▸ EXTRACT
Concatenate two data frames to a data frame of square matrix

I have two pandas dataframes of which shapes are "n x n" and "m x n" (m < n). For example:
df1 = pd.DataFrame([[0,1,0,1],[1,0,0,1],[0,0,0,1],[1,1,1,0]])
df2 = pd.DataFrame([[1,1,1,0],[1,1,0,1]])
I'd like to get the dataframe of a square matrix by concatenating above dataframes:
df3 = foo(df1, df2)
print df3.values
This should print like the following matrix.
[[0,1,0,1,1,1],
[1,0,0,1,1,1],
[0,0,0,1,1,0],
[1,1,1,0,0,1],
[1,1,1,0,0,0],
[1,1,0,1,0,0]]
The logic of concatination is like this:
the upper-left part of the square matrix comes from df1
the upper-right part of it comes from the transpose of df2
the bottom-left part of it comes from df2
all element of the rest of it (bottom-right part) is zero.
How do I implement the above logic (foo method)?

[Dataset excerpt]
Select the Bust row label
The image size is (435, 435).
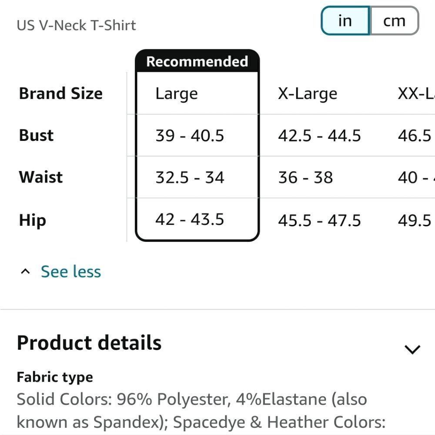pyautogui.click(x=36, y=135)
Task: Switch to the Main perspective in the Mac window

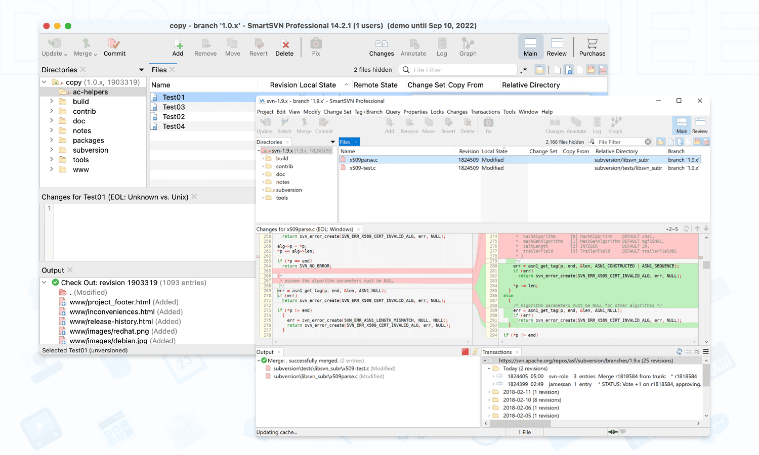Action: pos(530,44)
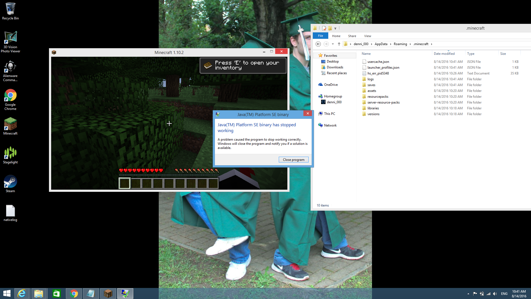Expand the breadcrumb chevron after AppData

pyautogui.click(x=391, y=44)
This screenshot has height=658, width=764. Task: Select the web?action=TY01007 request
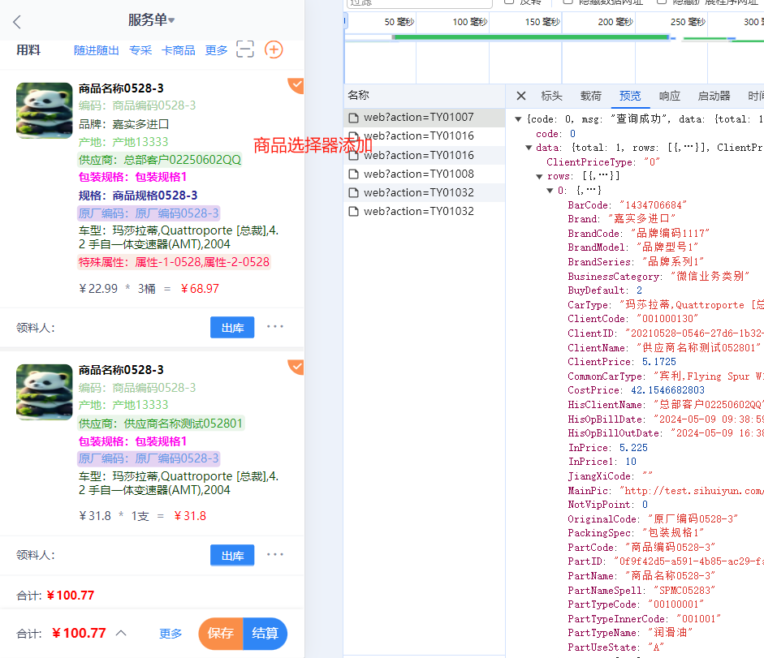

▸ TO DO
Continue the question about combining two pandas dataframes into a square matrix, starting after its final sentence.

▸ RESULT OF THIS TASK
Here is a sample of foo:
def foo(_df1,_df2):
df1 = _df1.reset_index(drop=True) #to make sure the index is ordered
df2 = _df2.reset_index(drop=True) #to make sure the index is ordered
df2_transpose = df2.transpose().reset_index(drop=True) #reset the index to match the join below
df_upper = df1.join(df2_transpose,rsuffix="_") #add suffix for additional columns
df_upper.columns = [i for i in range(df_upper.shape[1])] #reset column names to int
df = pd.concat([df_upper,df2]) #fill the bottom left
df.fillna(0,inplace=True) #fill with 0 the bottom right
return df
The foo function:
def foo(df1_data,df2_data):
df_test = pd.concat([df1_data,df2_data])
a = np.concatenate((df2_data.values.T,np.zeros(shape = (df_test.values.shape[0] - df_test.values.shape[1],df2_data.values.shape[0]))))
final_array = np.append(df_test.values,a, axis=1).astype(int)
df3_data = pd.DataFrame(final_array)
return df3_data
df3 = foo(df1,df2)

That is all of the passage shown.